This works for general, convex quadrilaterals:

You can borrow some concepts from the Finite Element Method, specifically for quadrilateral (4-sided) elements (refer to section 16.5 here). Basically, there is a bilinear parameterization that maps a square in u-v space (for u, v \in [-1, 1] in this case) to your quadrilateral that consists of points p_i (for i = 1,2,3,4). Note that In the provided reference, the parameters are called \eta and \xi.

Basic recipe:

1. Choose a suitable random number generator to generate well-distributed points in a square 2D domain
2. Generate random u-v pairs in the range [-1, 1]
3. For each u-v pair, the corresponding random point in your quad = 1/4 * ((1-u)(1-v) * p_1 + (1+u)(1-v) * p_2 + (1+u)(1+v) * p_3 + (1-u)(1+v) * p_4)

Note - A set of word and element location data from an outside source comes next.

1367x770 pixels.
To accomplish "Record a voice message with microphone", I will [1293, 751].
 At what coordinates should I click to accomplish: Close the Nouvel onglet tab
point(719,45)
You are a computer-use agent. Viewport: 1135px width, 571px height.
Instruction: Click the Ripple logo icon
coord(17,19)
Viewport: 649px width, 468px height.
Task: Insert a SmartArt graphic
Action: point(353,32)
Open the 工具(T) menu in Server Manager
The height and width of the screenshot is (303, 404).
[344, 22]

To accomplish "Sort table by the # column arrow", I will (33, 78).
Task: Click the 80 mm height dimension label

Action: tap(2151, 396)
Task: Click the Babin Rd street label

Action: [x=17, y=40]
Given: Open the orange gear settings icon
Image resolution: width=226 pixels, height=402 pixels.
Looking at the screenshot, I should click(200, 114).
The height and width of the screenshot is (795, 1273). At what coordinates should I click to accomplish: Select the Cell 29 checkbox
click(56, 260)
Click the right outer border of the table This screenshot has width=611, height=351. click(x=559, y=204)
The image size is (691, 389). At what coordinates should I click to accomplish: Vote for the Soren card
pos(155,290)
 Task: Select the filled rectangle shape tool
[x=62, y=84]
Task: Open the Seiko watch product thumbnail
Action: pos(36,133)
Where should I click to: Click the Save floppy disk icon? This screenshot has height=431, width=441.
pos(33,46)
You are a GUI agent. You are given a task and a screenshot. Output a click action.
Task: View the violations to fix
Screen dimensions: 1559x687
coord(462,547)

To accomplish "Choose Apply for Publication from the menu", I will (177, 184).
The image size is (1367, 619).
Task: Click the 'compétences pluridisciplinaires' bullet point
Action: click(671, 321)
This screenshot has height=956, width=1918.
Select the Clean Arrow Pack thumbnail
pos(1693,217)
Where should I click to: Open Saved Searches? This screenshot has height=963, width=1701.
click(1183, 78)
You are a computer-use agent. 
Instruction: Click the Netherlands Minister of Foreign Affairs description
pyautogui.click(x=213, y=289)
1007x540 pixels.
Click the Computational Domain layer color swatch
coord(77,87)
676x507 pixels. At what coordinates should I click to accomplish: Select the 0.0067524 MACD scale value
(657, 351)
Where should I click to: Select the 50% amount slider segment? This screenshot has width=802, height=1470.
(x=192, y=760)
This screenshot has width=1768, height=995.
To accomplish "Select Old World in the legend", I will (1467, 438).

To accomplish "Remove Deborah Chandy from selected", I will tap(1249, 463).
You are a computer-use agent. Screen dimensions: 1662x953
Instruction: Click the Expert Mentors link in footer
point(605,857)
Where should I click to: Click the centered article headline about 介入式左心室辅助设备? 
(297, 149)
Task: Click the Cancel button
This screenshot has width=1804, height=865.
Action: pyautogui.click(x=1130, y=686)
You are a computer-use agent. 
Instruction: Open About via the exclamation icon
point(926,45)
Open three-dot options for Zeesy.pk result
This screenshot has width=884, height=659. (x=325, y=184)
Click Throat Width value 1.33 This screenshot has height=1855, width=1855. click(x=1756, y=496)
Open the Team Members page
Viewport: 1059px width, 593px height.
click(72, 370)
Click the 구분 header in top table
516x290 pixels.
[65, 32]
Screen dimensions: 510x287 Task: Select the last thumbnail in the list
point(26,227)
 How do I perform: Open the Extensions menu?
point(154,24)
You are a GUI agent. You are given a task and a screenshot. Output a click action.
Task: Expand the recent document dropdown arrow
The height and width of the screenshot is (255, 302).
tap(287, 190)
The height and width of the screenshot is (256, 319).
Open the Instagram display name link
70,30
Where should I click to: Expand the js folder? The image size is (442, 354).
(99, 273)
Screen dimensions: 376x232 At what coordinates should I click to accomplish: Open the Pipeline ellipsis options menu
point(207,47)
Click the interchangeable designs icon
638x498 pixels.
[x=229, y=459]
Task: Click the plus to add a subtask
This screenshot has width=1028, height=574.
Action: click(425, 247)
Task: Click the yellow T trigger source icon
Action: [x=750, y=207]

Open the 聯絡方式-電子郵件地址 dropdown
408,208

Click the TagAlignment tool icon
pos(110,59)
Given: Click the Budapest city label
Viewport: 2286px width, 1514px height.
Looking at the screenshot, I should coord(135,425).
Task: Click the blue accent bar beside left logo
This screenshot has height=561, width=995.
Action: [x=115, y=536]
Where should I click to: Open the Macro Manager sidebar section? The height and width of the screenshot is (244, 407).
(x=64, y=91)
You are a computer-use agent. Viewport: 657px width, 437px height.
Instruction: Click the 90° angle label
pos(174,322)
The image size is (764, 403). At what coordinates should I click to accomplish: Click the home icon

The only problem is that uniformly distributed points in the u-v space won't produce uniformly distributed points in your quad (in the Euclidean sense). If that is important, you can work directly in 2D within the bounding box of the quad and write a point-in-quad (maybe by splitting the problem into two point in tris) test to cull random points that are outside.

Answer 8

点是否需要均匀分布，或者任何分布都可以？

Can the polygon be concave, or is it guarenteed to be convex?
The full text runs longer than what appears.